The different parts of your consciousness playing through different parts of your anatomy both subtle and physical, your cognitive mind, your visual mind, your holistic mind are all acting through different parts of your subtle body, and through different parts of your brain, and central nervous system, and peripheral nervous system, through different parts of your endocrine system.
You can’t experience sadness without the endocrine hormones that have to be dumped in addition to the nervous system being active. All those systems are working together and it’s not just the endocrine and central nervous system.
To experience emotion or sensation you have to have the muscular skeletal system active, you have to have all of these different systems working together as a whole with some of them playing a larger role than others at varying times.

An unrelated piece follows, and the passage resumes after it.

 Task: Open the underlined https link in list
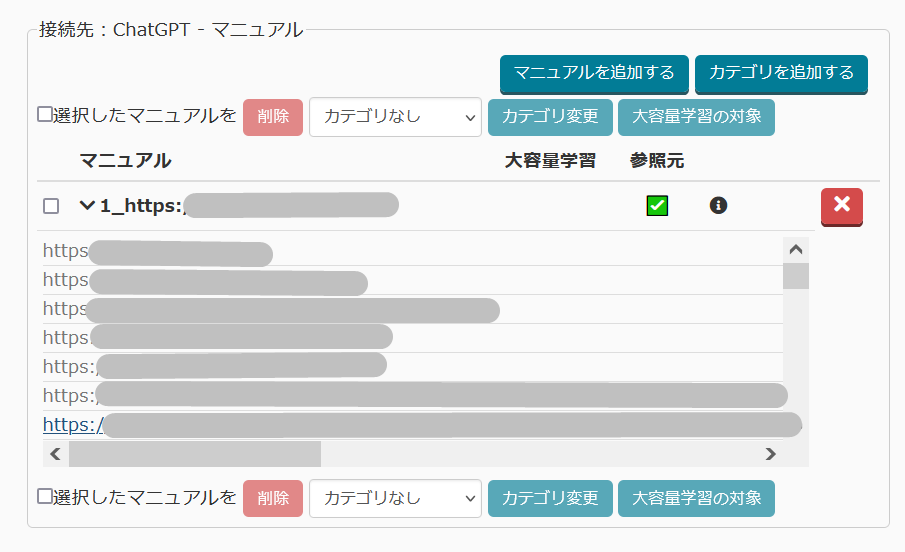point(72,425)
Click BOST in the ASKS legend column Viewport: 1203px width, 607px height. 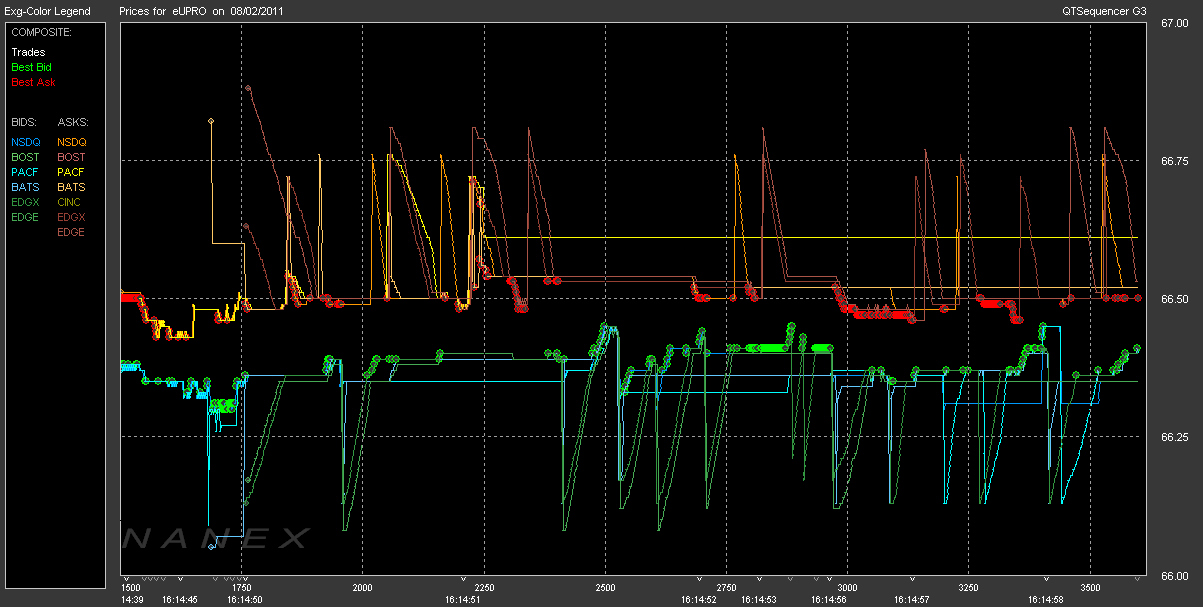[x=71, y=157]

So you may experience initially you being the cognitive thinking mind: the mind that is constantly chattering and commenting on everything that you’re experiencing. You stick your finger in cold water and you say “Ooh that’s cold; my finger is experiencing cold.”
Well, when you start to feel tingles or a burning sensation at the base of your spine and you start to feel this wave-like energy going through your body, the cognitive thinking mind may chatter away and say “Oh! There is an entity inside of me or a sentient being that’s working it’s way through, and it’s not me because I can’t control it!”
Well, not initially but as you learn to merge all of your experiences: your breathing, and everything else; your sensory acuity; and eventually even your cognition, your rational analytical thinking, with this experience that you can call energy moving through the body, you realize that it’s just different facets of the same coherent ego personality working together.
Except, Kundalini also serves as an easy bridge to transcendent states that are beyond this little ego personality.
Kundalini isn’t itself realization, self-realization, realization of the non-self, it isn’t God-realization on its own. It just provides an easy pathway to those experiences, if that makes sense.
By completely connecting all the different parts of your subtle body, both the aspects of your subtle body, the aspects of your normal biological physiology that are plugged into grounded, normal human experience: oh I’m hungry, I need sleep, I’m tired, I want sex, whatever it might be. As well as “Ahh!” the experience of universality of things beyond you, or the expedience of transpersonal love. All of those things are experienced with the aid of different parts of your human biology as well as subtle anatomy.